Sungguh tak pernah terbayang olehku aku duduk diatas meja mekakangkan
kaki di hadapan dosen yang kuhormati. Sebentar kemudian lidah Pak Qadar
mulai menjilati bibir kemaluanku dengan rakusnya. Lidahnya ditekan masuk
ke dalam kemaluanku dengan satu jarinya mempermainkan klitorisku,
tangannya yang lain dijulurkan ke atas meremasi payudaraku.
“Uhh..
.!” aku benar-benar menikmatinya, mataku terpejam sambil menggigit
bibir bawah, tubuhku juga menggelinjang oleh sensasi permainan lidah
dia. Aku mengerang pelan meremas rambutnya yang tipis, kedua paha
mulusku mengapit erat kepalanya seolah tidak menginginkannya lepas.

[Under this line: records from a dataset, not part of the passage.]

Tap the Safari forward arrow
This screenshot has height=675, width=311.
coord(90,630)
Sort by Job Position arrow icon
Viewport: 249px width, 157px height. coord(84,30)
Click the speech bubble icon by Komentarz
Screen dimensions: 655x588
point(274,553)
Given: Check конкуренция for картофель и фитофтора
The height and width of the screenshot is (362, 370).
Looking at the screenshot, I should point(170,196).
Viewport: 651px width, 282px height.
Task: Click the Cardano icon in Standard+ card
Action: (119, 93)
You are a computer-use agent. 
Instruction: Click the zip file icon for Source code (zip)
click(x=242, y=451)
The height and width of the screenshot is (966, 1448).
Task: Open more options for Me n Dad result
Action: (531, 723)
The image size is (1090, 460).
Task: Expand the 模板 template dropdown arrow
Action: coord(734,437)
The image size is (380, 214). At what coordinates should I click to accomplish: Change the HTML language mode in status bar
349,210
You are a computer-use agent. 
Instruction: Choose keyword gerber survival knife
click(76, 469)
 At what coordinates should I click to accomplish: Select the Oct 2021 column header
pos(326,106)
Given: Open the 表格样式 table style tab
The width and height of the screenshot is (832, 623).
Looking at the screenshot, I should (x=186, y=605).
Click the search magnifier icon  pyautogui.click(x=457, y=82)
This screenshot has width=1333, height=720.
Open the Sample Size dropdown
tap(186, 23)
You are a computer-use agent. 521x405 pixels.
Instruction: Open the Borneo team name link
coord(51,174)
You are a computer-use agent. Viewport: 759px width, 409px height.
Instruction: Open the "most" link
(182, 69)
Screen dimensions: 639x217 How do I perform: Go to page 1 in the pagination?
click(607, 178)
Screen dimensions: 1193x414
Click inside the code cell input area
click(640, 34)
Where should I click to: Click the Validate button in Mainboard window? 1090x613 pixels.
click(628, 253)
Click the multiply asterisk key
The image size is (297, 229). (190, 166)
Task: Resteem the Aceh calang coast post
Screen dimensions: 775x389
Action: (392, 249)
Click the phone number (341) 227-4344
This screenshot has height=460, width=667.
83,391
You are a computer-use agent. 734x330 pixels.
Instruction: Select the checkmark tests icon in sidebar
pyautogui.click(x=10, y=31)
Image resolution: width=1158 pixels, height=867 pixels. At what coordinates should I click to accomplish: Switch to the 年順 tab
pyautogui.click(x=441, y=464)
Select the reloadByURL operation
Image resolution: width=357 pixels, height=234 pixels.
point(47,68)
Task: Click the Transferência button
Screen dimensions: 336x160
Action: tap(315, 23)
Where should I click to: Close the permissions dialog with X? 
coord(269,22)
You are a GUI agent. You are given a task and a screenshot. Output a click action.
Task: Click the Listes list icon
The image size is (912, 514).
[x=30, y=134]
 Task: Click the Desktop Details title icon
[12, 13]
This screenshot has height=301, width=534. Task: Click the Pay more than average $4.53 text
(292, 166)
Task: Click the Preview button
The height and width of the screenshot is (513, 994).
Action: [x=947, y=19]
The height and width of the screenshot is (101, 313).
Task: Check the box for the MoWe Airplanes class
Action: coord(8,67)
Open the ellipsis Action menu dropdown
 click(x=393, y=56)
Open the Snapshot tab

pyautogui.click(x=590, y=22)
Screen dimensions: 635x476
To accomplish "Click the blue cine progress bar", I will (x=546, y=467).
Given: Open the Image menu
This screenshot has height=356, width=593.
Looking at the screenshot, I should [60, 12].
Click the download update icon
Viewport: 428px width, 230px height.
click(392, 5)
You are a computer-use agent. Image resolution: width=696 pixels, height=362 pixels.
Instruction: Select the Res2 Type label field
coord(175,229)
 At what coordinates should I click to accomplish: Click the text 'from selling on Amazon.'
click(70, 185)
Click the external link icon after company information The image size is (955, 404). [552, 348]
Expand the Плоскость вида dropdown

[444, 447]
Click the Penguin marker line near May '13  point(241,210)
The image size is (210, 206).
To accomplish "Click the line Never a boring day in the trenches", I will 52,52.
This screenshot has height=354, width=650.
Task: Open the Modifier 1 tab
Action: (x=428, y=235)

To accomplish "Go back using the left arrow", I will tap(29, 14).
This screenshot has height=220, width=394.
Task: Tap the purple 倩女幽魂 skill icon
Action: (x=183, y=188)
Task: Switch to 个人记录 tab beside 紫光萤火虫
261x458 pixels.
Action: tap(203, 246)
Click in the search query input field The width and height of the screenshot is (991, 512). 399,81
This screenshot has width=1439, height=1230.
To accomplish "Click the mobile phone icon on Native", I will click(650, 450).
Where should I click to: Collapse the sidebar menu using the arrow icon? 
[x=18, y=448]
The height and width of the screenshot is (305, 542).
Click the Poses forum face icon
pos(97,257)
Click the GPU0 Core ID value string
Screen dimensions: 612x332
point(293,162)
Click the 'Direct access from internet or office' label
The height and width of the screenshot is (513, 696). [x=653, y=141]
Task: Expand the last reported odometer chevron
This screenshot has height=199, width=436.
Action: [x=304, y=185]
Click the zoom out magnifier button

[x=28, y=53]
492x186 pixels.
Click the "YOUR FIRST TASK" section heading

Lidah itu bergerak semakin cheat menyapu dinding-dinding kemaluanku,
yang batten enak adalah ketika ujung lidahnya beradu dengan klitorisku,
duhh.. Rasanya geli seperti mau ngompol. Butir-butir keringat mulai
keluar seperti embun pada sekujur tubuhku.
Setelah membuat
vaginaku basah kuyup, dia berdiri dan melepaskan diri. Dia membuka
celana panjang beserta celana dalamnya sehingga ‘burung’ yang dari tadi
sudah sesak dalam sangkarnya itu kini dapat berdiri dengan dengan
tenggak. Digenggamnya benda itu dan dibawa mendekati vaginaku.
“Bapak masukin sekarang aja yah Dik, udah nggak sabar nih”
“Eiit..
Sebentar Pak, Bapak kan belum ngerasain mulut saya nih, dijamin
ketagihan deh,” kataku sambil meraih penisnya dan turun dari meja.
Kuturunkan
badanku perlahan-lahan dengan gerakan menggoda hingga berlutut di
hadapannya. Penis dalam genggamanku itu kucium dan kujilat perlahan
disertai sedikit kocokan. Benda itu bergetar hebat diiringi desahan
pemiliknya setiap kali lidahku menyapunya. Sekarang kubuka mulutku untuk
memasukkan penis itu. Hhmm.. Hampir sedikit lagi masuk seluruhnya tapi
nampaknya sudah mentok di tenggorokanku. Boleh juga penisnya untuk
seusia dia, walaupun tidak seperkasa orang-orang kasar yang pernah ML
denganku, miliknya cukup kokoh dan dihiasi sedikit urat, bagian
kepalanya nampak seperti cendawan berdenyut-denyut.